Biventricular pacing may improve ventricular systolic and diastolic properties by the following mechanisms [1]: restortion of ventricular contractile synchrony [2], resynchronization of ventricular septal motion [3], pacing-induced decreases in atrioventricular valvular regurgitation [4], and pacing-related increases in ventricular diastolic filling time [3, 4]. If the patient has prolonged PR interval and wide QRS, these electromechanical abnormalities affect left atrioventricular synchrony and the ventricular contraction and relaxation sequence [5]. Ventricular resynchronization, either combined or not combined with atrioventricular synchrony optimization, should improve LV diastolic function by increasing filling time and atrial contribution, reducing the magnitude and duration of mitral regurgitation.

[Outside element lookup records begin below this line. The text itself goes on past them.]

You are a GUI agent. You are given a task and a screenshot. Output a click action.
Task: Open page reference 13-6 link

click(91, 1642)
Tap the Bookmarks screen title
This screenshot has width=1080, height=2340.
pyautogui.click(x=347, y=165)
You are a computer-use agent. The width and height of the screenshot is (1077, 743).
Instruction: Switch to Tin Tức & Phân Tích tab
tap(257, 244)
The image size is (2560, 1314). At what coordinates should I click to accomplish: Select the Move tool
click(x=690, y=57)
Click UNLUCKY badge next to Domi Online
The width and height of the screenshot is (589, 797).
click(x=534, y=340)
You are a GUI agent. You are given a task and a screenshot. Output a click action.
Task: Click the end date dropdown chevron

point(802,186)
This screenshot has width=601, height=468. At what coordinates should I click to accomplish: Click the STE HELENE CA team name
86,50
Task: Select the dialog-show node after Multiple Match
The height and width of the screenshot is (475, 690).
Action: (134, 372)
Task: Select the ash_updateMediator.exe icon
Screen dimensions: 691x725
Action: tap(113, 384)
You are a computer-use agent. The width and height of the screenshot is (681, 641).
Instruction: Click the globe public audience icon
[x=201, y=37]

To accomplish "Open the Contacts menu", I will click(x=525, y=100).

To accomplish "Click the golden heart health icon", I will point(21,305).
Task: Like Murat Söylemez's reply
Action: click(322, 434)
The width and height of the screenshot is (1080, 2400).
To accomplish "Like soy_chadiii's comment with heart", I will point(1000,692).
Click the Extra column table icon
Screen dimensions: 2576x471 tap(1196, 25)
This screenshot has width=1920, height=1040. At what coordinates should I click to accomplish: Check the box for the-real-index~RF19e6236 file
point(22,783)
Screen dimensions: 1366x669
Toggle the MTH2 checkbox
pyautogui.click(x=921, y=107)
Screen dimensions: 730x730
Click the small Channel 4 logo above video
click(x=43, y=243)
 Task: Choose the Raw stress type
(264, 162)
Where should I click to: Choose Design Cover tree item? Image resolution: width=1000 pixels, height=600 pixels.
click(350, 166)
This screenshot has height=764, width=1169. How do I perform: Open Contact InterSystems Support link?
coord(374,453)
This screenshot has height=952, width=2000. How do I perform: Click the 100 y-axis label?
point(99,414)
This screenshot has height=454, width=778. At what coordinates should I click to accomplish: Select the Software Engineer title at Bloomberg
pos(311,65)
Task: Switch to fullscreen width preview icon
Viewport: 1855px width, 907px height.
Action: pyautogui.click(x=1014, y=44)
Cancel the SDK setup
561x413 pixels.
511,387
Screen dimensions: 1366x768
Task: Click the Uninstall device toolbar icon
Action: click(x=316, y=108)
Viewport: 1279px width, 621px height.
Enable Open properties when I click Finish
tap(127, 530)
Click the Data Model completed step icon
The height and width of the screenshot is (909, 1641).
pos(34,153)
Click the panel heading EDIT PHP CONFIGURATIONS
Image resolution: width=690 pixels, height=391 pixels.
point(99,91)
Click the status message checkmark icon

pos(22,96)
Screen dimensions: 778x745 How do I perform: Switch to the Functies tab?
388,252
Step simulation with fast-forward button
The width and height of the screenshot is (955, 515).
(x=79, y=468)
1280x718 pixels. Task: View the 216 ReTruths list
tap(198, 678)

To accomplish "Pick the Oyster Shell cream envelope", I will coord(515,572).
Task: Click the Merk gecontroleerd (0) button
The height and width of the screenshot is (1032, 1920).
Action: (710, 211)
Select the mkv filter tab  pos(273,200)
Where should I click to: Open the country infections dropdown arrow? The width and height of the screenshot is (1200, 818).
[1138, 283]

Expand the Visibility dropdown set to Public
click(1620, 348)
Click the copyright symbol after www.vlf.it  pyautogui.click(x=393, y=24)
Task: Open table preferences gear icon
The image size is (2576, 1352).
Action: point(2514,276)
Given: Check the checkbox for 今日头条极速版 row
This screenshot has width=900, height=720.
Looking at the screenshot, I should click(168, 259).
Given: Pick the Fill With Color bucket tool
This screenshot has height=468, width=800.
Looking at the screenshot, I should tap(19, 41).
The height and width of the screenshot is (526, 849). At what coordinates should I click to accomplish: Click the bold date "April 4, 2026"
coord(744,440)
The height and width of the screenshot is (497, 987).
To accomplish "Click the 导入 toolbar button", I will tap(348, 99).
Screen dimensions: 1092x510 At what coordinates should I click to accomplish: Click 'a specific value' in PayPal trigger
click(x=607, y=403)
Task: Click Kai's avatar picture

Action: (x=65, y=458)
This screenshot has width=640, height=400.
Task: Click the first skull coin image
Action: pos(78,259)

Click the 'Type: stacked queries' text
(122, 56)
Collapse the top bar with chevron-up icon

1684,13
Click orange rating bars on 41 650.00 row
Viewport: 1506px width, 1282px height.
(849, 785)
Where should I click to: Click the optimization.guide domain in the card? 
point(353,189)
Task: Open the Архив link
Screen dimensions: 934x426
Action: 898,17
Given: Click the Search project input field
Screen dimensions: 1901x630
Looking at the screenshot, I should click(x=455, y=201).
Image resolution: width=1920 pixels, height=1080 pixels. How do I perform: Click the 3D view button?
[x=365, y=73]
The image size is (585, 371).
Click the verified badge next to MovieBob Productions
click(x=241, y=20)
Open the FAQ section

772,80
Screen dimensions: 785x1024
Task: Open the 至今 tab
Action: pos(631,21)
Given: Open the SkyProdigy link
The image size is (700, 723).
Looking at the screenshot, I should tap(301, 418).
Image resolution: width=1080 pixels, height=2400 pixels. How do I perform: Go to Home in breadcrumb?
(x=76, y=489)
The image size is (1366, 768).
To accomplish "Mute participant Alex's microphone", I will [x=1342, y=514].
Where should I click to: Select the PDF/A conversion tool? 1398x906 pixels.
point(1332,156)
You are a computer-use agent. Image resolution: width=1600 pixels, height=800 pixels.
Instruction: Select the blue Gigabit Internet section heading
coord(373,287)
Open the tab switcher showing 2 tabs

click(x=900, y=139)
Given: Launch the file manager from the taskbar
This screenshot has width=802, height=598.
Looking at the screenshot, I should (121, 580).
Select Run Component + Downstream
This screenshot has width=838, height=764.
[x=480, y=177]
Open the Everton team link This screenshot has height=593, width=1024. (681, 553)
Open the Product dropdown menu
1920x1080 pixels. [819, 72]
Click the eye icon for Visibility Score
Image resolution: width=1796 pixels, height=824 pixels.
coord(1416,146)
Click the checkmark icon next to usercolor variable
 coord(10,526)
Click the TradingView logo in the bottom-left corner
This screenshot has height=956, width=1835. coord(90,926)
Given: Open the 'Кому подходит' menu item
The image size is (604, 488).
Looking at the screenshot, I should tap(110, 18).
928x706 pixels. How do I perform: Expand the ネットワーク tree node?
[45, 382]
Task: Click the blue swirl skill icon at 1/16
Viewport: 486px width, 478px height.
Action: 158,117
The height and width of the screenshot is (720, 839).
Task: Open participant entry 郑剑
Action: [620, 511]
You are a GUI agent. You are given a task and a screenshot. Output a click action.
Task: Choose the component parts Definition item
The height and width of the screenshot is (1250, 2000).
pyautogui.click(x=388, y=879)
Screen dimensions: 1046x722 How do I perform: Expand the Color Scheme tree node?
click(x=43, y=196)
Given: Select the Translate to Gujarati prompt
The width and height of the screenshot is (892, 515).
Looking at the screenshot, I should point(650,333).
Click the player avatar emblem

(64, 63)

In our institute, BVP is indicated for drug-refractory congestive heart failure with New York Heart Association class III-IV, QRS duration more than 150 milliseconds, ejection fraction less than 35%, and LV end-diastolic dimension more than 60 mm. Biventricular pacing is indicated only for patients with more than 10% pulse pressure increase by preimplant test [6]. Patients recommended for heart transplantation may be included in our protocol.
Acute and chronic effects have been shown after BVP implantation [7, 8]. Shortly after implantation, hemodynamics improve. Auricchio and associates [7] demonstrated that BVP increased maximum LV dp/dt and pulse pressure. Improved symptoms and exercise tolerance have also been shown by long-term studies. Bakker and colleagues [8] demonstrated that median New York Heart Association functional class significantly improved 3 months after implantation. Results from noncontrolled studies have shown improvement of symptoms, exercise tolerance, and quality of life by BVP. Additionally, BVP with implantable cardioverter defibrillator prevents sudden cardiac deaths from ventricular tachyarrhythmia.
The BVP technique is currently in the evaluation process, and controlled, randomized trials will be necessary to validate this therapy to identify which patients respond better and to define more precisely its clinical relevance. Current bridging therapy, with ventricular assist devices, has significant risks of infection or neurologic complications. Biventricular pacing could become an effective bridge to heart transplantation or alternative to heart transplantation in patients with congestive heart failure and ventricular desynchronization.